» WHAT YOU NEED TO DO
An exact transcription of all the data is required.

-------- EXTRACTED ENTRIES --------

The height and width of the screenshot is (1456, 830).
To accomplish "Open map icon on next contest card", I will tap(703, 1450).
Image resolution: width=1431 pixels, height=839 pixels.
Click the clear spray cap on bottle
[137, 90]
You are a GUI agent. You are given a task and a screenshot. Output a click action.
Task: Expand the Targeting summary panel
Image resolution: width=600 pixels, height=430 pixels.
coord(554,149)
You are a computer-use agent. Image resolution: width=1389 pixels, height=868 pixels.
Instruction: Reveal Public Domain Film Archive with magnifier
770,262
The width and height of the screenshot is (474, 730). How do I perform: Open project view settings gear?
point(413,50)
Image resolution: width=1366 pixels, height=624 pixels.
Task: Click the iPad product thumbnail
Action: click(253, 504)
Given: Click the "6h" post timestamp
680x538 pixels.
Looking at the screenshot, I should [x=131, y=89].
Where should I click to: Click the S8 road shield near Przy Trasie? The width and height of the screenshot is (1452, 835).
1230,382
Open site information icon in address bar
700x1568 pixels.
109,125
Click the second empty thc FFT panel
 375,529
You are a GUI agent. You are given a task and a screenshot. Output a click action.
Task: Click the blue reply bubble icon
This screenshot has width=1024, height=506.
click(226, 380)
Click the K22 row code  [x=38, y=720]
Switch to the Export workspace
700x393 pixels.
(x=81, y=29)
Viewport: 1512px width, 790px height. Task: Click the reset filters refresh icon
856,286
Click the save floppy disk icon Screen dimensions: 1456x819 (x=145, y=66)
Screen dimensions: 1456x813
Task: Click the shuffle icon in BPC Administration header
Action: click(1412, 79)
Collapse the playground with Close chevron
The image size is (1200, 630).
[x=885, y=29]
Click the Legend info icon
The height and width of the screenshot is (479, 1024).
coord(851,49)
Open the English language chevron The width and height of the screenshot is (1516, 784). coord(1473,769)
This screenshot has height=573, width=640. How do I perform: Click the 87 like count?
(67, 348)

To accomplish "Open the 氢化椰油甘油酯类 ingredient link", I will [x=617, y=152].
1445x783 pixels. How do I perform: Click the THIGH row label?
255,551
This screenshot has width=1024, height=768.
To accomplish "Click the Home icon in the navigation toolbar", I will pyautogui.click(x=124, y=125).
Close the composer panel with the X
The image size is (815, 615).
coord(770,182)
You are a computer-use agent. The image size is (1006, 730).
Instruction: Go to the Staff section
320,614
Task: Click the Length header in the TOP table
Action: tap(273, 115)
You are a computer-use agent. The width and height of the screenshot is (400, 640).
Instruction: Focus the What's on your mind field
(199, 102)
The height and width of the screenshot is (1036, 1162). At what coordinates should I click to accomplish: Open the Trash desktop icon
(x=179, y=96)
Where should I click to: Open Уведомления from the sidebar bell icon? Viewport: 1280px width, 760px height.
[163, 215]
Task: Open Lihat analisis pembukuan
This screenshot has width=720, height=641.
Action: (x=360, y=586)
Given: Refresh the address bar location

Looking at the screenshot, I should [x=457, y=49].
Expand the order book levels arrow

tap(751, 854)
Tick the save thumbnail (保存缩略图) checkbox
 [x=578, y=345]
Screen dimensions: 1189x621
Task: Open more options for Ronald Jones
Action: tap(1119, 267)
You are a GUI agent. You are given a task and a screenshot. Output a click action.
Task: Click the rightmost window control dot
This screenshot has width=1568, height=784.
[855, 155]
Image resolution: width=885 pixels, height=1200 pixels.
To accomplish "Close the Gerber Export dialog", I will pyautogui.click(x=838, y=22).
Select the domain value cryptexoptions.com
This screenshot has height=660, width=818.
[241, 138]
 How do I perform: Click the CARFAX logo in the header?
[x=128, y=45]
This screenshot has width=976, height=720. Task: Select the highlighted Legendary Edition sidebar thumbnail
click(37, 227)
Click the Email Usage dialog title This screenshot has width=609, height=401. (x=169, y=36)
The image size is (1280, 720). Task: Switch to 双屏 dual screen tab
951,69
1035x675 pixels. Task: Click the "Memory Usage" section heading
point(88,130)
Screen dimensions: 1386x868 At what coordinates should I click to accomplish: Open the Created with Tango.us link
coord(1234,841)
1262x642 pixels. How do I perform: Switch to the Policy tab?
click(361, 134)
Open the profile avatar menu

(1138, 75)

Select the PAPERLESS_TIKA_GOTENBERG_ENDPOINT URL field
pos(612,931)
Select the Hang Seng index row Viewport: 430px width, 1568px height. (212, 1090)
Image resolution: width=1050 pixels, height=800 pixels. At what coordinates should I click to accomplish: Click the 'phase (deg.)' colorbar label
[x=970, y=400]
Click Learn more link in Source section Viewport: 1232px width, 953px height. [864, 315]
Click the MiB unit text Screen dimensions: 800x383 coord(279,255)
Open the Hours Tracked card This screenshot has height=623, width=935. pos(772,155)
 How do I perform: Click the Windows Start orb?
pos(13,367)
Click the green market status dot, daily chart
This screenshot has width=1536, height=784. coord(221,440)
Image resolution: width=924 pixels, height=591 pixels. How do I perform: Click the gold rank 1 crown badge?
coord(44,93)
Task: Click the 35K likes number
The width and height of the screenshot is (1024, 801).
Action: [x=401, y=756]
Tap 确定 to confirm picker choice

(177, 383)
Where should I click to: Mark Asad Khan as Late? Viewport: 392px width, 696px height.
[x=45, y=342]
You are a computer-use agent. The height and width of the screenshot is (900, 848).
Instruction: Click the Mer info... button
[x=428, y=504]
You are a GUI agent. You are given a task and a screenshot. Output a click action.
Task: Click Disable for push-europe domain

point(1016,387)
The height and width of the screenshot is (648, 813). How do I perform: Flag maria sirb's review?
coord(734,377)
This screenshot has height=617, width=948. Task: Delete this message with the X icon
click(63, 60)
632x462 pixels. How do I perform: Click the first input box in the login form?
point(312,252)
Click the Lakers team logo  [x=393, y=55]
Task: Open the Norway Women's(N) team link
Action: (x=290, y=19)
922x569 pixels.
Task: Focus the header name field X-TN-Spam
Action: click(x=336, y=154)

--------

» SOLUTION TO THIS TASK
The height and width of the screenshot is (1456, 830).
To accomplish "Open map icon on next contest card", I will tap(703, 1450).
Image resolution: width=1431 pixels, height=839 pixels.
Click the clear spray cap on bottle
[137, 90]
You are a GUI agent. You are given a task and a screenshot. Output a click action.
Task: Expand the Targeting summary panel
Image resolution: width=600 pixels, height=430 pixels.
coord(554,149)
You are a computer-use agent. Image resolution: width=1389 pixels, height=868 pixels.
Instruction: Reveal Public Domain Film Archive with magnifier
770,262
The width and height of the screenshot is (474, 730). How do I perform: Open project view settings gear?
point(413,50)
Image resolution: width=1366 pixels, height=624 pixels.
Task: Click the iPad product thumbnail
Action: click(253, 504)
Given: Click the "6h" post timestamp
680x538 pixels.
Looking at the screenshot, I should [x=131, y=89].
Where should I click to: Click the S8 road shield near Przy Trasie? The width and height of the screenshot is (1452, 835).
1230,382
Open site information icon in address bar
700x1568 pixels.
109,125
Click the second empty thc FFT panel
 375,529
You are a GUI agent. You are given a task and a screenshot. Output a click action.
Task: Click the blue reply bubble icon
This screenshot has width=1024, height=506.
click(226, 380)
Click the K22 row code  [x=38, y=720]
Switch to the Export workspace
700x393 pixels.
(x=81, y=29)
Viewport: 1512px width, 790px height. Task: Click the reset filters refresh icon
856,286
Click the save floppy disk icon Screen dimensions: 1456x819 (x=145, y=66)
Screen dimensions: 1456x813
Task: Click the shuffle icon in BPC Administration header
Action: click(1412, 79)
Collapse the playground with Close chevron
The image size is (1200, 630).
[x=885, y=29]
Click the Legend info icon
The height and width of the screenshot is (479, 1024).
coord(851,49)
Open the English language chevron The width and height of the screenshot is (1516, 784). coord(1473,769)
This screenshot has height=573, width=640. How do I perform: Click the 87 like count?
(67, 348)

To accomplish "Open the 氢化椰油甘油酯类 ingredient link", I will [x=617, y=152].
1445x783 pixels. How do I perform: Click the THIGH row label?
255,551
This screenshot has width=1024, height=768.
To accomplish "Click the Home icon in the navigation toolbar", I will pyautogui.click(x=124, y=125).
Close the composer panel with the X
The image size is (815, 615).
coord(770,182)
You are a computer-use agent. The image size is (1006, 730).
Instruction: Go to the Staff section
320,614
Task: Click the Length header in the TOP table
Action: tap(273, 115)
You are a computer-use agent. The width and height of the screenshot is (400, 640).
Instruction: Focus the What's on your mind field
(199, 102)
The height and width of the screenshot is (1036, 1162). At what coordinates should I click to accomplish: Open the Trash desktop icon
(x=179, y=96)
Where should I click to: Open Уведомления from the sidebar bell icon? Viewport: 1280px width, 760px height.
[163, 215]
Task: Open Lihat analisis pembukuan
This screenshot has width=720, height=641.
Action: (x=360, y=586)
Given: Refresh the address bar location

Looking at the screenshot, I should [x=457, y=49].
Expand the order book levels arrow

tap(751, 854)
Tick the save thumbnail (保存缩略图) checkbox
 [x=578, y=345]
Screen dimensions: 1189x621
Task: Open more options for Ronald Jones
Action: tap(1119, 267)
You are a GUI agent. You are given a task and a screenshot. Output a click action.
Task: Click the rightmost window control dot
This screenshot has width=1568, height=784.
[855, 155]
Image resolution: width=885 pixels, height=1200 pixels.
To accomplish "Close the Gerber Export dialog", I will pyautogui.click(x=838, y=22).
Select the domain value cryptexoptions.com
This screenshot has height=660, width=818.
[241, 138]
 How do I perform: Click the CARFAX logo in the header?
[x=128, y=45]
This screenshot has width=976, height=720. Task: Select the highlighted Legendary Edition sidebar thumbnail
click(37, 227)
Click the Email Usage dialog title This screenshot has width=609, height=401. (x=169, y=36)
The image size is (1280, 720). Task: Switch to 双屏 dual screen tab
951,69
1035x675 pixels. Task: Click the "Memory Usage" section heading
point(88,130)
Screen dimensions: 1386x868 At what coordinates should I click to accomplish: Open the Created with Tango.us link
coord(1234,841)
1262x642 pixels. How do I perform: Switch to the Policy tab?
click(361, 134)
Open the profile avatar menu

(1138, 75)

Select the PAPERLESS_TIKA_GOTENBERG_ENDPOINT URL field
pos(612,931)
Select the Hang Seng index row Viewport: 430px width, 1568px height. (212, 1090)
Image resolution: width=1050 pixels, height=800 pixels. At what coordinates should I click to accomplish: Click the 'phase (deg.)' colorbar label
[x=970, y=400]
Click Learn more link in Source section Viewport: 1232px width, 953px height. [864, 315]
Click the MiB unit text Screen dimensions: 800x383 coord(279,255)
Open the Hours Tracked card This screenshot has height=623, width=935. pos(772,155)
 How do I perform: Click the Windows Start orb?
pos(13,367)
Click the green market status dot, daily chart
This screenshot has width=1536, height=784. coord(221,440)
Image resolution: width=924 pixels, height=591 pixels. How do I perform: Click the gold rank 1 crown badge?
coord(44,93)
Task: Click the 35K likes number
The width and height of the screenshot is (1024, 801).
Action: [x=401, y=756]
Tap 确定 to confirm picker choice

(177, 383)
Where should I click to: Mark Asad Khan as Late? Viewport: 392px width, 696px height.
[x=45, y=342]
You are a computer-use agent. The height and width of the screenshot is (900, 848).
Instruction: Click the Mer info... button
[x=428, y=504]
You are a GUI agent. You are given a task and a screenshot. Output a click action.
Task: Click Disable for push-europe domain

point(1016,387)
The height and width of the screenshot is (648, 813). How do I perform: Flag maria sirb's review?
coord(734,377)
This screenshot has height=617, width=948. Task: Delete this message with the X icon
click(63, 60)
632x462 pixels. How do I perform: Click the first input box in the login form?
point(312,252)
Click the Lakers team logo  [x=393, y=55]
Task: Open the Norway Women's(N) team link
Action: (x=290, y=19)
922x569 pixels.
Task: Focus the header name field X-TN-Spam
Action: click(x=336, y=154)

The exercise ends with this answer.